The analysis of the oxidative stress profile of the infected cattle revealed a significant increase in the serum MDA (4.29±0.19 vs 2.99±0.05, p<0.01) and NO (137.78±1.27 vs 71.73±1.78, p<0.001) levels, whereas the serum GSH (0.46±0.12 vs 2.30±0.04, p<0.001) and TAC (0.78±0.02 vs 1.77±0.43, p<0.001) concentrations were significantly reduced in comparison with control group (Table-3).

Table-3

Oxidative stress profiles for normal (Control group) and Fasciola hepatica infected cattle (Infected group).

Oxidative stress parameter	Control group	Infected group
MDA (nmol/ml)	2.99±0.05	4.29±0.19*
NO (µmol/L)	71.73±1.78	137.78±1.27**
GSH (mg/dL)	2.30±0.04	0.46±0.12**
TAO (mM/L)	1.77±0.43	0.78±0.02**

Values represent mean±SE. SPSS version 23 (Independent sample t-test). Significance:

p<0.01,

p<0.001 comparing to control cattle. GSH=Glutathione, NO=Nitric oxide, MDA=Malondialdehyde, SE=Standard error

Discussion

Fascioliasis is an extremely serious disease that causes enormous losses in cattle production and in the related meat, milk, and leather industry as Fascciola spp. could be found in ectopic location as the skin[15]. Although the prevalence of fascioliasis recorded in the present study was low (16.81%), which may not be a regular consideration of its prevalence in New Valley, Egypt, analysis of the different immunological and biochemical parameters emphasizes on how the infestation of F. hepatica even at such a low prevalence rate affects the quality of meat and meat products, particularly when apparently clinically normal animals are allowed to be slaughtered after antemortem examination.

Abattoirs are important in terms of assurance of the quality of meat and meat products for human consumption. Furthermore, they provide byproducts for livestock-based industries. More importantly, abattoirs aim at controlling animal and zoonotic diseases. The investigation of bovine fascioliasis at abattoirs has provided useful information regarding the prevalence of diseases and the economic losses caused due to liver condemnation worldwide [13].

In the present study, the overall prevalence rate of bovine fascioliasis was 16.81% (38/226 samples) in the cattle slaughtered at the El-Kharga abattoir. Nearly, equivalent results have been reported by Ejeh et al. [16] 14.56% (9478/64,978 samples) at Makurdi, Nigeria, Okaiyeto et al. [17] 14.05% (73,761 samples), and Raji et al. [18] 14.16% (1,022/7,217 samples at Zaria, Nigeria. However, Odigie and Odigie [19] reported a low prevalence rate of bovine fascioliasis at 3.33% (180/540 samples) at Egor, Nigeria.

**Assigned task:**
Write out, word for word, the stretch of the bovine fascioliasis passage that starts with the words "Fascioliasis is an" and finishes with "after antemortem examination.".

**Provided data:**
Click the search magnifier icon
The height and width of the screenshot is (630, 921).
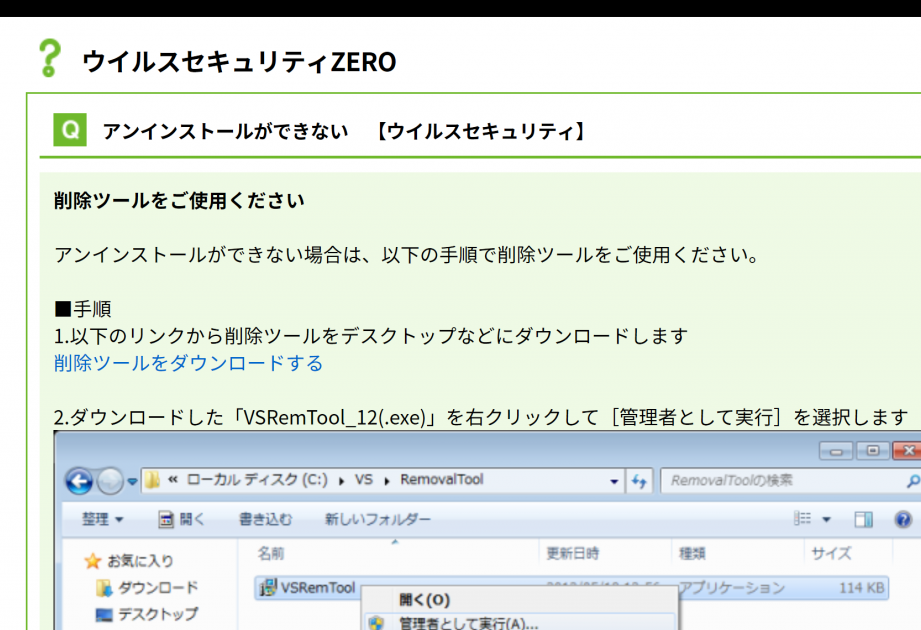click(x=911, y=481)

**Solution below:**
Fascioliasis is an extremely serious disease that causes enormous losses in cattle production and in the related meat, milk, and leather industry as Fascciola spp. could be found in ectopic location as the skin[15]. Although the prevalence of fascioliasis recorded in the present study was low (16.81%), which may not be a regular consideration of its prevalence in New Valley, Egypt, analysis of the different immunological and biochemical parameters emphasizes on how the infestation of F. hepatica even at such a low prevalence rate affects the quality of meat and meat products, particularly when apparently clinically normal animals are allowed to be slaughtered after antemortem examination.